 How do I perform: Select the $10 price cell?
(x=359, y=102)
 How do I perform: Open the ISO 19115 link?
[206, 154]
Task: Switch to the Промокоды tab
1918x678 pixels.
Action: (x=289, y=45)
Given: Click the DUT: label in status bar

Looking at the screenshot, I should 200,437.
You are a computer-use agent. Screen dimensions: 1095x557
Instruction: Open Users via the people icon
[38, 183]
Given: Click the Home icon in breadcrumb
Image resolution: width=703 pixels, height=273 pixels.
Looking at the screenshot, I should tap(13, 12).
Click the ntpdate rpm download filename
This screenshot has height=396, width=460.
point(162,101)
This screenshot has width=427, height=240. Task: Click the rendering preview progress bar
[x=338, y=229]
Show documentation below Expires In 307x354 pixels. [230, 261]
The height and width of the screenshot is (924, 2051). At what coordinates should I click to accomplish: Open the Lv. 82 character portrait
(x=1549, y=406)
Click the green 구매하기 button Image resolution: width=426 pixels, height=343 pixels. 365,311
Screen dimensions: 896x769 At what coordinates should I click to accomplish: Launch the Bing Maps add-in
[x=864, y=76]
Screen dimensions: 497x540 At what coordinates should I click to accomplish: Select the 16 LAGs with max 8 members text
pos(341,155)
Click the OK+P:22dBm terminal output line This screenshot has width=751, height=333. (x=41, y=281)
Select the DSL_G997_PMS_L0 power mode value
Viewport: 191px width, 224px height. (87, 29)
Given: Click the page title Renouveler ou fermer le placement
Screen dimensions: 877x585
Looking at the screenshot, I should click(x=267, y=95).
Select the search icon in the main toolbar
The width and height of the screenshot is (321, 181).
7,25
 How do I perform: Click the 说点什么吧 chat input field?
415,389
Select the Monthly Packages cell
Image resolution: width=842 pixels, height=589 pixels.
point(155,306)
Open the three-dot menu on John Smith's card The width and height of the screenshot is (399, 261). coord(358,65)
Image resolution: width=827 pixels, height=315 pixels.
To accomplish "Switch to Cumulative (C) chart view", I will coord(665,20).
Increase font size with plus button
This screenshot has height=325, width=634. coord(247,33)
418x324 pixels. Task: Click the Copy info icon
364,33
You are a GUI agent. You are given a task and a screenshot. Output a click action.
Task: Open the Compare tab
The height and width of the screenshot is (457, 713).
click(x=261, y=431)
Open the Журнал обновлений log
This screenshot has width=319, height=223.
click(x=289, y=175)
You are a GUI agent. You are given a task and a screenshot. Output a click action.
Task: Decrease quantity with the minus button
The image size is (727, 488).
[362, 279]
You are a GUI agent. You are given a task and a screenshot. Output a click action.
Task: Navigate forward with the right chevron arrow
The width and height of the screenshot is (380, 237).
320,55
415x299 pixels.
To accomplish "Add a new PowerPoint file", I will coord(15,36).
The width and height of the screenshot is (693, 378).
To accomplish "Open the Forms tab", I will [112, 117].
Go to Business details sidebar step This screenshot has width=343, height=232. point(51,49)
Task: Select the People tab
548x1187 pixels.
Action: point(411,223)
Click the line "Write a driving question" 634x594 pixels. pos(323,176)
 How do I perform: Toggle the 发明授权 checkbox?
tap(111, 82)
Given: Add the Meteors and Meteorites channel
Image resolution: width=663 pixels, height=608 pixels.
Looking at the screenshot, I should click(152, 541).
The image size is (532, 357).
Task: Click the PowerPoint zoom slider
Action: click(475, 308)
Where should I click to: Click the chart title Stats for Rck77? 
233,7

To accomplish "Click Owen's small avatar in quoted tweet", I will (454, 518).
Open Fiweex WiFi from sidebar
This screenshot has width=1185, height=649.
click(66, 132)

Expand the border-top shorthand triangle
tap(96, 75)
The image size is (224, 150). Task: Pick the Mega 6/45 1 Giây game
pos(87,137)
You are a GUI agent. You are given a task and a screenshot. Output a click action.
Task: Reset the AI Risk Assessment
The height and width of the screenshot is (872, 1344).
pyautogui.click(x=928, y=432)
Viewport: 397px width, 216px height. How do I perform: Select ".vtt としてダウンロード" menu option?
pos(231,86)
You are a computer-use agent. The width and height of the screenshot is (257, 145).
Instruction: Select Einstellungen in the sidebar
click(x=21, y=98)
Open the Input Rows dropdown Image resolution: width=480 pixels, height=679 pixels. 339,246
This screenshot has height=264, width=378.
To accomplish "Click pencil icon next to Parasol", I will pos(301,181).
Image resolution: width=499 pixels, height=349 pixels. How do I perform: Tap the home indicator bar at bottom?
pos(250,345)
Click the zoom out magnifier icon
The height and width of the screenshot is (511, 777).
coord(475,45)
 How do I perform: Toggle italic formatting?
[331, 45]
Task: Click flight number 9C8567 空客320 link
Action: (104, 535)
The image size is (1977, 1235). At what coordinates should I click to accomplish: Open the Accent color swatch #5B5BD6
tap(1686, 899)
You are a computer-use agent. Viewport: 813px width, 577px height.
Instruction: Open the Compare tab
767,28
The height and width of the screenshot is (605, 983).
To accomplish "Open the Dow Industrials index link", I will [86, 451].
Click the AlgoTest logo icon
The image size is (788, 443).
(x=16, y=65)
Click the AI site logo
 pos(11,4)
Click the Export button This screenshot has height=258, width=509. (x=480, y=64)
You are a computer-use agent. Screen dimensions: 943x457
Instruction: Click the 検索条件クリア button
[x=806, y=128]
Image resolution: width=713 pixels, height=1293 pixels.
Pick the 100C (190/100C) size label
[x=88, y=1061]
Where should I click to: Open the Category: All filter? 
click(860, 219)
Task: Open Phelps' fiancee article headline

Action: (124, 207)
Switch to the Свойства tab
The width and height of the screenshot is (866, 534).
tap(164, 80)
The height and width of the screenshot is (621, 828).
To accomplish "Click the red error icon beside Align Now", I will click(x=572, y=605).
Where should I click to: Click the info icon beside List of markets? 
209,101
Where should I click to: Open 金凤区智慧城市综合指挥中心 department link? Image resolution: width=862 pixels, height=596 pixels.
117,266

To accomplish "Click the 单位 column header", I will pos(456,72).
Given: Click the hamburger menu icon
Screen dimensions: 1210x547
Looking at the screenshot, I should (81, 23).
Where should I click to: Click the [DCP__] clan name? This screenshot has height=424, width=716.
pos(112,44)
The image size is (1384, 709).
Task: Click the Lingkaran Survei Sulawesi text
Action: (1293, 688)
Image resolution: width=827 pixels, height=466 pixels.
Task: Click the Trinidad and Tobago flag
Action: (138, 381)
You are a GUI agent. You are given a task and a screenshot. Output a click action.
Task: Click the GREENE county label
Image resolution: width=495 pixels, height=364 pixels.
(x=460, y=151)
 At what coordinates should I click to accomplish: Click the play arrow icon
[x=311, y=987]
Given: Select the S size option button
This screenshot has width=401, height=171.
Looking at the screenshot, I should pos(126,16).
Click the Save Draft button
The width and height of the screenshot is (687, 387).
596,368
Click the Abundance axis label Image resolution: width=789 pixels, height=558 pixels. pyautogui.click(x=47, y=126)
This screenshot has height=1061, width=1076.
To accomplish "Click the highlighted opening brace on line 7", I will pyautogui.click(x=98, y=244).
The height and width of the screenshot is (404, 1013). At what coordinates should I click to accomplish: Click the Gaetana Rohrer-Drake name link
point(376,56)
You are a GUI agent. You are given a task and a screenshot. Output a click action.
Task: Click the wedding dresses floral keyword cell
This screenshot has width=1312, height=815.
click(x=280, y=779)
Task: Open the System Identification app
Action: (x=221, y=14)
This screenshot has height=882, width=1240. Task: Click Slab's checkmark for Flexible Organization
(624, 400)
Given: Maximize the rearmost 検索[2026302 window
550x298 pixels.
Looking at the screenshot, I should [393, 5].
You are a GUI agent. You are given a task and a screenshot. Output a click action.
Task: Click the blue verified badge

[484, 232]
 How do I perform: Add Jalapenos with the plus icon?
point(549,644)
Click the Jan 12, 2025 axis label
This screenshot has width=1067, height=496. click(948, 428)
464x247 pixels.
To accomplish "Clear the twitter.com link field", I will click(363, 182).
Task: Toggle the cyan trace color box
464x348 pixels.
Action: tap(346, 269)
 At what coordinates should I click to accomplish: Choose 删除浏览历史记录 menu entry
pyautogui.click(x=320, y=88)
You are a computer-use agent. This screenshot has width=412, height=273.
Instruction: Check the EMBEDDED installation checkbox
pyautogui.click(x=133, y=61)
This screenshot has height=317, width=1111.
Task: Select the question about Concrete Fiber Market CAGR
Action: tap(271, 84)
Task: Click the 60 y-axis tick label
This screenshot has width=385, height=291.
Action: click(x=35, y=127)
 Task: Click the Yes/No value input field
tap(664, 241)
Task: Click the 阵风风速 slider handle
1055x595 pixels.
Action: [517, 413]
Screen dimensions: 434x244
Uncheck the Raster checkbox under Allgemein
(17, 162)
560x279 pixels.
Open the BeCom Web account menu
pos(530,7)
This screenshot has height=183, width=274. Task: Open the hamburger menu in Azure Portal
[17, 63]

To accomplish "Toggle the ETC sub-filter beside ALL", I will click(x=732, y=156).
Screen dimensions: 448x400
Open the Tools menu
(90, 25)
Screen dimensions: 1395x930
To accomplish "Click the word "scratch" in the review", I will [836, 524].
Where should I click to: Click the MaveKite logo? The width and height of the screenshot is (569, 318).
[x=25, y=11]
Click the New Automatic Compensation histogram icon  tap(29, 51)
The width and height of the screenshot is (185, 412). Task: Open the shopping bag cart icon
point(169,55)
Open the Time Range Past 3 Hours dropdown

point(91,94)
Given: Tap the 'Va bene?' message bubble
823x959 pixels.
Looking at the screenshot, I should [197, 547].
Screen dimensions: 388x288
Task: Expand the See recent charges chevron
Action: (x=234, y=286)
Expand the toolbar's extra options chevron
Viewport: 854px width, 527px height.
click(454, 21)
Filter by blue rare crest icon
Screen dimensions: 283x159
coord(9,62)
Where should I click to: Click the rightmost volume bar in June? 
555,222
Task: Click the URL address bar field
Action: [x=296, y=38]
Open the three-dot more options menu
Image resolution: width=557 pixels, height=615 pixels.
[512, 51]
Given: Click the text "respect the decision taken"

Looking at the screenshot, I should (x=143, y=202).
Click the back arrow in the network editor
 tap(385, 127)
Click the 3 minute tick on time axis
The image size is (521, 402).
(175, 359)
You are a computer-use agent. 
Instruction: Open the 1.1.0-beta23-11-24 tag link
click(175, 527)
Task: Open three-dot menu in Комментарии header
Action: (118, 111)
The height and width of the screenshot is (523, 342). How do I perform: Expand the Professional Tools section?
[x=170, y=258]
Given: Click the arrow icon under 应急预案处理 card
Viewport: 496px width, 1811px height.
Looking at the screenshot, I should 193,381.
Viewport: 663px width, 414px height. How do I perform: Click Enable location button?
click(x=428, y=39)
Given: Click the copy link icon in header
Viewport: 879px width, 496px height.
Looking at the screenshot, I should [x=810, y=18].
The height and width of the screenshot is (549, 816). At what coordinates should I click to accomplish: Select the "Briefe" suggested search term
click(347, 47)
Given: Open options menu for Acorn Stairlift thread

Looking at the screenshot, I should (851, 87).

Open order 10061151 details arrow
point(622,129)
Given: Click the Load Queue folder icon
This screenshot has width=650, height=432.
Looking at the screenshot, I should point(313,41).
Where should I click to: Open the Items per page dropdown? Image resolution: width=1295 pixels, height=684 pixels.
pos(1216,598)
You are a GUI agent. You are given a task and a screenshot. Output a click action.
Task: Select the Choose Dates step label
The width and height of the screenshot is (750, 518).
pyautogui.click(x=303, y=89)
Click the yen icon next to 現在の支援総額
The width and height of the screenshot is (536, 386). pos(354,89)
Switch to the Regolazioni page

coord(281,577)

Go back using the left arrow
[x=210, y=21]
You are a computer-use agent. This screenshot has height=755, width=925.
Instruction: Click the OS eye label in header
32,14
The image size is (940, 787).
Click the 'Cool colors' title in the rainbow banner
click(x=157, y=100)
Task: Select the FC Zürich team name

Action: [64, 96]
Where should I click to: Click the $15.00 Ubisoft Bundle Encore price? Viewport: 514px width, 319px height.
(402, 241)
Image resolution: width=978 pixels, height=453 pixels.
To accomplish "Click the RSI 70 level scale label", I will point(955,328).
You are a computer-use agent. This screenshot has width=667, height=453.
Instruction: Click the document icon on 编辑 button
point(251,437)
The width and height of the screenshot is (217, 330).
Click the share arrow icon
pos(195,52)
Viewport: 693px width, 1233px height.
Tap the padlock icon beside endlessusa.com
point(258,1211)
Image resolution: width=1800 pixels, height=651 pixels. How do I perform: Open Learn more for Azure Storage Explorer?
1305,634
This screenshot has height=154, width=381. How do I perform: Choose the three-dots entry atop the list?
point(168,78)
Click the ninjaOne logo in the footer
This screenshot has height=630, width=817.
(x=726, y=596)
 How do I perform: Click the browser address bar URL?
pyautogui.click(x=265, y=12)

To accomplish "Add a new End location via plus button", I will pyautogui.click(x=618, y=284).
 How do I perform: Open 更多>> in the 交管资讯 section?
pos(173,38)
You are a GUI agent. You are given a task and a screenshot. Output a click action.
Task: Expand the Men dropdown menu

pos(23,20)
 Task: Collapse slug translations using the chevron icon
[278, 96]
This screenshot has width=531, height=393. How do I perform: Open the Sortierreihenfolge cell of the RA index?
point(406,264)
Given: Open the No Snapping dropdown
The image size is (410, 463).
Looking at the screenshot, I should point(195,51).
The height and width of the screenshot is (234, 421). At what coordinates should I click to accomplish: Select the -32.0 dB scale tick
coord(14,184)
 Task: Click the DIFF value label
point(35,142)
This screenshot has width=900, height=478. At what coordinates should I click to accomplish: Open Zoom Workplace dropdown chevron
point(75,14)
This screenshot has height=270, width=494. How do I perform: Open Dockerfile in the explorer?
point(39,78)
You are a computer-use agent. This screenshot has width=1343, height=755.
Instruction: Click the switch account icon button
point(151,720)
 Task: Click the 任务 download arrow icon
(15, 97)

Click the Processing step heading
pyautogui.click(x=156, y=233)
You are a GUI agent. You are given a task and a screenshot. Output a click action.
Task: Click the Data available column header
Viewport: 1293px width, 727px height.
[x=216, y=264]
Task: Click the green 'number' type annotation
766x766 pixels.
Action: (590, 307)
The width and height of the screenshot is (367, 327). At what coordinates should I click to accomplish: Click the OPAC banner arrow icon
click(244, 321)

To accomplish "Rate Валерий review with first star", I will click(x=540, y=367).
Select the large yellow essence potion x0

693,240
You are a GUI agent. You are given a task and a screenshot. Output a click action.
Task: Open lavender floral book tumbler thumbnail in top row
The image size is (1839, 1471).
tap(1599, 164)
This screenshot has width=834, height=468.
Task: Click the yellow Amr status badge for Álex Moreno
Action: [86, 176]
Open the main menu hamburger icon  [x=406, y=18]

● ● ● ● ● ● ●

Take the entries above and return only the lines from the one with "Click the zoom out magnifier icon" to the one with "The height and width of the screenshot is (605, 983).", both included, unchanged.

Click the zoom out magnifier icon
The height and width of the screenshot is (511, 777).
coord(475,45)
 How do I perform: Toggle italic formatting?
[331, 45]
Task: Click flight number 9C8567 空客320 link
Action: (104, 535)
The image size is (1977, 1235). At what coordinates should I click to accomplish: Open the Accent color swatch #5B5BD6
tap(1686, 899)
You are a computer-use agent. Viewport: 813px width, 577px height.
Instruction: Open the Compare tab
767,28
The height and width of the screenshot is (605, 983).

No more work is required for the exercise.